At the end of the day, it is really the level of collaboration between the delivery manager and the architect that would determine whether or not a project is successful, not the quality of the solution designed by the architect.
The Architect needs to be the “right-hand” man (or woman) to the delivery manager – be the eyes and ears of the delivery manager, and help him take the right decisions at every stage by providing by inputs relevant and pertaining to the context of the solution.
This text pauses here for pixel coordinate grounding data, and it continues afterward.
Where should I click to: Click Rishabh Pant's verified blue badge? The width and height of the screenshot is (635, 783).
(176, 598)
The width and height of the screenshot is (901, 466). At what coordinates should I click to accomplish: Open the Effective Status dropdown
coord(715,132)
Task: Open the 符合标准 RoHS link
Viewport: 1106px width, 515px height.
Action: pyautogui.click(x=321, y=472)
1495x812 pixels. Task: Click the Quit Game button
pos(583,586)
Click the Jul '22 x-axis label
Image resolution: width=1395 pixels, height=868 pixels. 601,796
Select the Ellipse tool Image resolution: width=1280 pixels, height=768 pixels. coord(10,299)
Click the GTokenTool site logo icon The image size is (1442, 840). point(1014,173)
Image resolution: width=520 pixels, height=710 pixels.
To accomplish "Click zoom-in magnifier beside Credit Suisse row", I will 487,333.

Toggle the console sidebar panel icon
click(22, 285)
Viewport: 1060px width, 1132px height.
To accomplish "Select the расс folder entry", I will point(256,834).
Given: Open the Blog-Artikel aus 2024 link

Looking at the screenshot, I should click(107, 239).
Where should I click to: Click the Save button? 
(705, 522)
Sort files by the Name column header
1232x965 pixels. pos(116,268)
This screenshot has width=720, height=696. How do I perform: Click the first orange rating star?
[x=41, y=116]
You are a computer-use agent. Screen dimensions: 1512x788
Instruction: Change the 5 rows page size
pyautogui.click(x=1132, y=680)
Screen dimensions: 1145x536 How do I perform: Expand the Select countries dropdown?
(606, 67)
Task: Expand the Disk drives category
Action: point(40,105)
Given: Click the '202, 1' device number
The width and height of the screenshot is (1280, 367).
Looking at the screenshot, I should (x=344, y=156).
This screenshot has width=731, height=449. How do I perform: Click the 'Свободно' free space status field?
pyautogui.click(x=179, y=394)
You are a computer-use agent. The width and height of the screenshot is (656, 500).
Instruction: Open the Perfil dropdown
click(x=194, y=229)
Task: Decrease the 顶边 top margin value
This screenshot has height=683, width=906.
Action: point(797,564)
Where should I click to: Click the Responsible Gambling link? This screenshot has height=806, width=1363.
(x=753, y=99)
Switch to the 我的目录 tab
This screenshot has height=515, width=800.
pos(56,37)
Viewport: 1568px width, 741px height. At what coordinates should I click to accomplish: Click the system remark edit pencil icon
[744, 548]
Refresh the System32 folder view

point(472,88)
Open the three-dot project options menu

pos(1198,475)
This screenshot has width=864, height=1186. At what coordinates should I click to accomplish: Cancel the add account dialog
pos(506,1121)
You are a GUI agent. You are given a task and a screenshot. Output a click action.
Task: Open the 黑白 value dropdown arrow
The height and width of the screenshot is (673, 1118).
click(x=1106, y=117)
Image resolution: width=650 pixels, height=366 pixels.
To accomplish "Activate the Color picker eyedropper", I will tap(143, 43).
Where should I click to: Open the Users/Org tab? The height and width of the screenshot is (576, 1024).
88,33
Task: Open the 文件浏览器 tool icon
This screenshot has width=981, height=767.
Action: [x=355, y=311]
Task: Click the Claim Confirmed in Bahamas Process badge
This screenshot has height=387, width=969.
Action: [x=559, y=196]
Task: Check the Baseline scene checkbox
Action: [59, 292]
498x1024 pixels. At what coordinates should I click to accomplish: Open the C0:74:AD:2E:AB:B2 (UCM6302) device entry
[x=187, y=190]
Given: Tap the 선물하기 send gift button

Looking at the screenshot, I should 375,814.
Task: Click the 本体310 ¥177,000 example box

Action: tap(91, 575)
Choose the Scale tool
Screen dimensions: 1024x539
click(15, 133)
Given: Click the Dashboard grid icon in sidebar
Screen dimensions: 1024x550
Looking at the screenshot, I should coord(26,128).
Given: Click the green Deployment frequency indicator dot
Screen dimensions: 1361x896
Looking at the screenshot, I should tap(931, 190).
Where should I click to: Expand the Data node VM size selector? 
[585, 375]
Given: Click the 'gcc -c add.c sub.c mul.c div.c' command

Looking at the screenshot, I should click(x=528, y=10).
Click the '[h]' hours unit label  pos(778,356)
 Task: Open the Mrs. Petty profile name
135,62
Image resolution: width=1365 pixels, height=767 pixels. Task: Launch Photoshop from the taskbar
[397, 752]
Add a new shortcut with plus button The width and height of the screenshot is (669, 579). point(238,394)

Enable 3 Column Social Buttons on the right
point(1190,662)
Delivery Architect : Accountabilities

Delivery Architect

Delivery Architect

Focus on non-functional requirements is another key aspect of the delivery architect’s role. Not only are Architects responsible for defining the NFRs for the system and implementing a solution that adheres to the same, but also support the testing and validation of these NFRs.

At Capgemini, we have designed a delivery architecture bootcamp that is specifically aimed at ensuring all our architects understand and practice the delivery architect role hence delivering true value to our customers. Connect with me to know more about this bootcamp.

Summary: Delivery Architecture ensures the realisation of the solution architecture, making sure it is operable & cost-effective
Architects need to realize that the Architecture created by them is the blueprint, but the Solution is not delivered until it’s engineered and live! We are in the business of making the solution real & not just an idea. Gone are the days where arcitects role was limited to drawing few pretty boxes and joining them with arrows. It is essential for them to be hands-on and grounded close to reality, otherwise thy would soon start to loose their edge.